Main parameters of the reactor core
- Fuel (fissile material): Low-enriched uranium
- Fuel state: Uranium dioxide (pellets)
- Neutron energy spectrum: Thermal
- Primary control method: Control rods
- Primary moderator: Nuclear graphite
- Primary coolant: Carbon dioxide
- Outlet temperature: 500 °C (932 °F)

Reactor usage
- Primary use: Fuel element testbed
- Power (thermal): 100 MW_{t}
- Power (electric): 30 MW_{e}

= Windscale Advanced Gas Cooled Reactor =

UK experimental HTR, operated from 1965 to 1976

The Windscale Advanced Gas Cooled Reactor (WAGR) was a nuclear power plant constructed on the Sellafield nuclear site in Cumbria, England.

==History==
Commissioned in 1962, the structure was the prototype for the advanced gas-cooled reactor, the United Kingdom's second generation of commercial nuclear reactors.

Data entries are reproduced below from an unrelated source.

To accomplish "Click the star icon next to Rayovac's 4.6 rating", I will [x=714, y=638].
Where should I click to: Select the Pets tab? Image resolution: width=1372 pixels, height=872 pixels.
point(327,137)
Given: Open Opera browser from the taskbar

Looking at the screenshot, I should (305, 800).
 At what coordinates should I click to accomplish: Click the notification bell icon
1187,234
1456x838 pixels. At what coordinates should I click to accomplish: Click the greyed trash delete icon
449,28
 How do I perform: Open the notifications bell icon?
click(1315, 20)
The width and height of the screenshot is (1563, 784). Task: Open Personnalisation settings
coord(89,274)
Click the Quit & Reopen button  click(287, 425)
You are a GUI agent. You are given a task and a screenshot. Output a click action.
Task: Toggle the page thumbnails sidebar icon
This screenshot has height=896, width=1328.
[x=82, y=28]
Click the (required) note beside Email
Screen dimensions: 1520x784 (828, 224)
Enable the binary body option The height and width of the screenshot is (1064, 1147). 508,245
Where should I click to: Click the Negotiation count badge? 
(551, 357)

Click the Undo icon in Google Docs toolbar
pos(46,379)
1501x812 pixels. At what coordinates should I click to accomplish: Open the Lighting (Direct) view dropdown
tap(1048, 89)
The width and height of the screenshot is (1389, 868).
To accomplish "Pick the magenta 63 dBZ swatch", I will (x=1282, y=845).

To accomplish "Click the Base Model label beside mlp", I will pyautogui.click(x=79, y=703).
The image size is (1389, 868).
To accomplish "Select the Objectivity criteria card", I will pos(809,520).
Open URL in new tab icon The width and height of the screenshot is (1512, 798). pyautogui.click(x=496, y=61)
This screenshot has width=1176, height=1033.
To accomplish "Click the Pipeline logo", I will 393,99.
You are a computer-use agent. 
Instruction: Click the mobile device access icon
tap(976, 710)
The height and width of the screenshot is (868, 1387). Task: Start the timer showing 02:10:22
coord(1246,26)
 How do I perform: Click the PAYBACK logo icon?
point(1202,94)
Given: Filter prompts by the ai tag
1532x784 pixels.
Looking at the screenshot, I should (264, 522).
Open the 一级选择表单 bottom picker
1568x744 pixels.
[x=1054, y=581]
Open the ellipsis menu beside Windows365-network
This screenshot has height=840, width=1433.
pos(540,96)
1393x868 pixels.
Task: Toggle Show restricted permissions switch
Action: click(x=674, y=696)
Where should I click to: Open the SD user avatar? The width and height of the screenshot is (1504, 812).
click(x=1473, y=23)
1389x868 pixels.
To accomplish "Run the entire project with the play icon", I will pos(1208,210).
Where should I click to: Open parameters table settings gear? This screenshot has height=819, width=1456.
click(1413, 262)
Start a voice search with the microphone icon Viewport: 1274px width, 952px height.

The station had a rated thermal output of approximately 100 MW and 30 MWe. The WAGR spherical containment, known colloquially as the "golfball", is one of the iconic buildings on the site. Construction was carried out by Mitchell Construction. This reactor was shut down in 1983, and was subsequently the subject of a pilot project to demonstrate techniques for safely decommissioning a nuclear reactor.

==Role==
While Windscale was described as a 'prototype advanced gas-cooled reactor' by the United Kingdom Atomic Energy Authority, the authors of a British Nuclear Energy Society conference paper state that the reactor was not intended to be a prototype, but rather a test bed for the fuel element of the APG program. The Windscale reactor differed from the commercial reactors in the following aspects:
- reactor scale was much smaller (30 MWe against 600 MWe)
- the reactor pressure vessel was of stainless steel, unlike the prestressed concrete vessels used in the commercial reactors
- the gas temperature, at 500 C, was lower than the commercial design, at 640 C
- the reactor fuel element used 18-pin clusters, unlike the 36-pin clusters used in the commercial reactors
The paper authors state that the Windscale and commercial reactor designs were in fact different in almost every respect.